Dr Heimlich and how his simple manoeuvre can save your life

Michael Healy-Rae and Ronald Reagan are among those saved. Learn the technique and you’ll join Clint Eastwood and Olly Murs

 

Michael Healy-Rae’s recent brush with death shows how a simple, easily learned medical intervention can save a life.

The Kerry TD joins Ronald Reagan, Goldie Hawn and Elizabeth Taylor in having had his life saved from choking by the Heimlich manoeuvre. Since it was introduced, in 1974, the arm thrust developed by Dr Henry Heimlich is credited with saving thousands of lives, the famous and not so famous. Last year even Dr Heimlich himself got to use it to remove the obstruction that was causing a fellow nursing-home resident to choke. Dr Heimlich, who died several months later, was 96 at the time.

Eileen Finnegan, an HSE staffer, has said Mr Healy-Rae was minutes from death as he choked on his chicken dinner at home in Kilgarvan. A neighbour of the Independent TD, she ran to the rescue and cleared his airway by administering the manoeuvre.

There are no official figures on the number of choking deaths in Ireland, but ambulance data and reports from coroners’ courts appear to show they are a regular occurrence.

National Ambulance Service paramedics were called out to choking incidents an average of 17 times a week, according to figures for 2010-14. Victims ranged widely in age, from babies and young children choking on small pieces of food to restaurant diners and the elderly residents of nursing homes.

Dr Henry Heimlich demonstrates his manoeuvre

Dr Ciarán MacLoughlin, the coroner for west Galway, who has presided over numerous inquests into choking deaths, has urged that anyone serving food to a member of the public should be trained in the Heimlich manoeuvre.
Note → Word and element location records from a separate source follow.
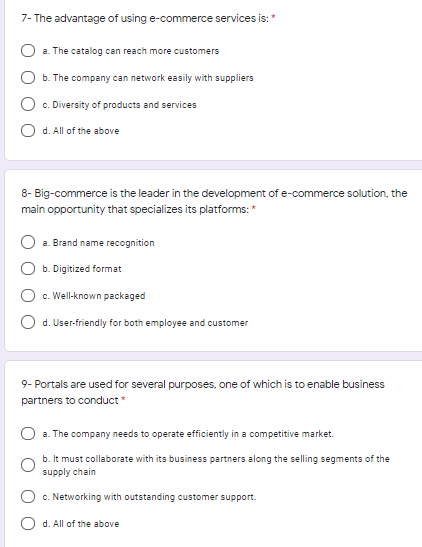Select 'Networking with outstanding customer support' option
Image resolution: width=422 pixels, height=547 pixels.
[x=28, y=496]
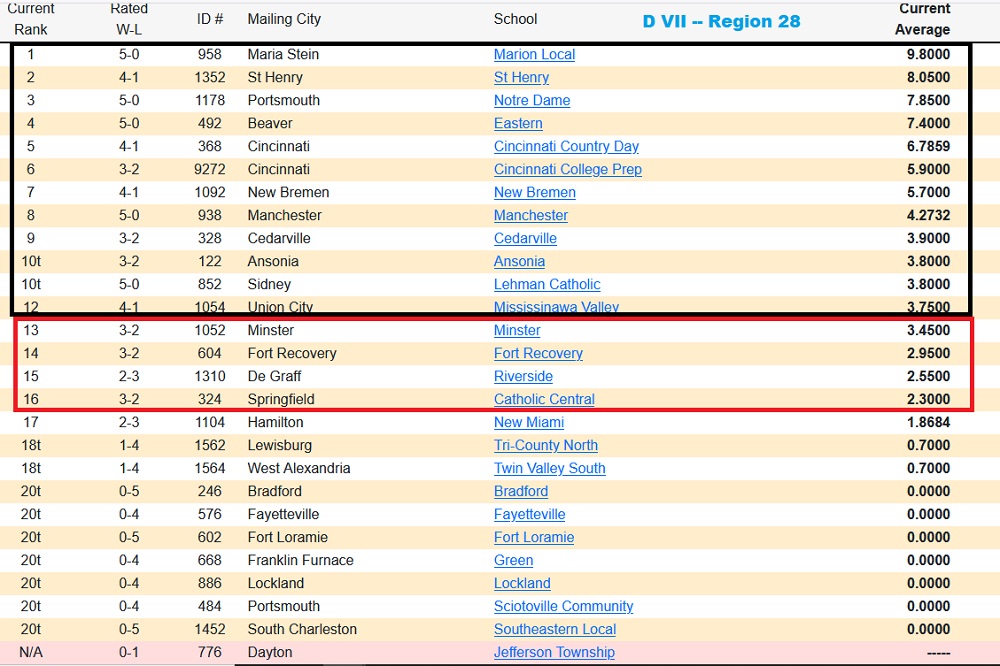The height and width of the screenshot is (666, 1000).
Task: Open the Jefferson Township link
Action: click(x=554, y=653)
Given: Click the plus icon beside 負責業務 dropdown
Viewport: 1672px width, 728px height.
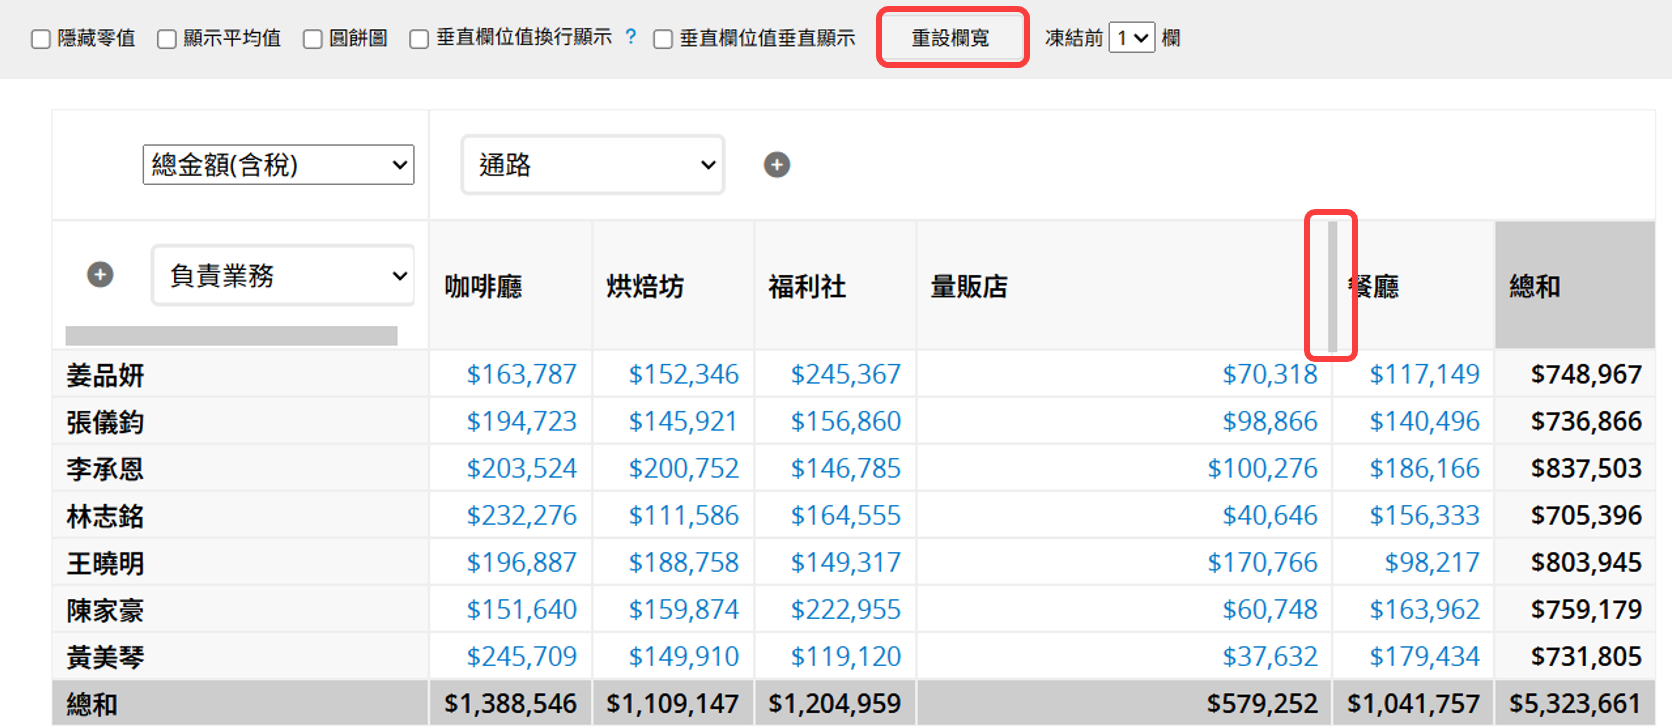Looking at the screenshot, I should click(x=100, y=275).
On a single day in 2008 Mr MacLoughlin heard three inquests of people who had died by choking, two of them on the same day.

Yet while defibrillators are in place across the country to provide emergency treatment for heart-attack victims, it is doubtful as much attention has been paid to the treatment of choking incidents.

Which is a pity, because the Heimlich manoeuvre is easy to learn. Clint Eastwood, Olly Murs and many ordinary people have saved lives through their ability to administer it in emergencies.

How to do the Heimlich manoeuvre

Danny Curran, head of first-aid training at the Irish Red Cross, says abdominal thrusts are highly effective and easy to learn. He has used the technique three times to save a life, including that of one of his own children.

If somebody is choking, he says, you should first assess the situation. If the person can cough you should repeatedly slap their back. An inability to cough indicates that their airway is totally obstructed, and abdominal thrusts are needed.

To do this, stand behind the person, wrap your arms around the waist and then tip the person forward slightly. Make a fist with one hand and position it slightly above the person’s navel. Grasp the fist with your other hand. Press hard into the abdomen with a quick upward thrust, as if trying to lift the person up. Perform a total of five abdominal thrusts, if needed.

You can also perform the manoeuvre on yourself by bending over a hard surface, such as a chair, before shoving your fist inward and upward into your abdomen. The routine with a pregnant woman or an obese person is the same, except that you position your hands a little higher, at the base of the breastbone.

Children – except babies aged under one – can also be treated with the Heimlich manoeuvre. If an infant is choking, sit down and hold the infant face down on your forearm, which rests on your thigh. Thump the infant gently but firmly five times on the middle of the back, using the heel of your hand.